Plymouth MP wants investment in transport infrastructure
CALLS have been made for improved road and rail links to and from Plymouth to be supported in a £50 billion government move to kick-start the economy.
Upgrading the A303 – one of only two strategic routes into the South West – and safeguarding the mainline should be among the schemes backed by Whitehall says a city MP.
It comes as the Chancellor George Osborne announced the Government would offer state guarantees to help fund up to £50 billion of major construction projects including new roads, rail lines, and housing developments. The underwriting of building schemes is among a series of measures unveiled by the Treasury aimed at revitalising the ailing economy and pulling the country out of recession.
The Government is also to legislate to speed up planning decisions and encourage development of Green Belt land, if certain conditions are met.
Oliver Colvile, Conservative MP for Plymouth Sutton and Devonport, said he would be pressing to secure support for both improvements to the A303, and the mainline rail route, which is vulnerable to coastal erosion.
Mr Colvile said: "If we are looking for growth and want to make sure the South West economy and that of Plymouth is rebalanced, key to that is ensuring we have the best transport infrastructure possible."

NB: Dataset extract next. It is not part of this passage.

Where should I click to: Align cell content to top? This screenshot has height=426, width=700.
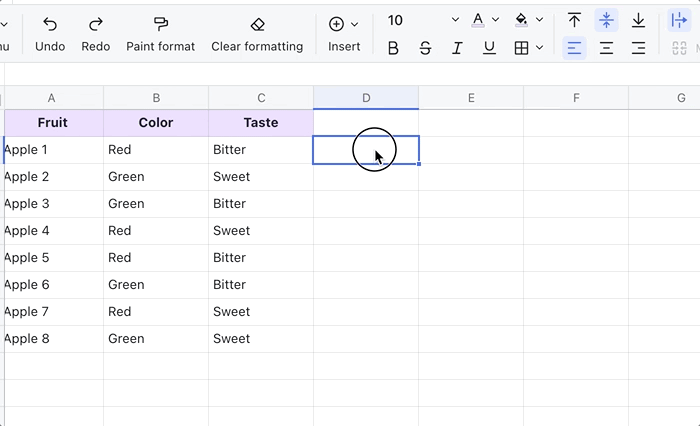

So-called 'connectivity' has long been seen as the biggest issue facing the region.
The M5 is one of only two strategic routes into the South West, and accidents can lead to it being closed for long periods. It has led to pressure for improvements to the 92-mile long A303 which runs through five counties and suffers from severe bottlenecks. Last November it was shut for 48 hours after one of the worst British motorway crashes in memory.
The city council has previously called for a "nationally significant" rail link connecting Plymouth to other major UK cities.
In a submission to a parliamentary inquiry into transport in the region back in 2009, the local authority pointed out the coastal rail link at Dawlish had been damaged on a number of occasions by the weather, cutting the mainline to Plymouth and Cornwall.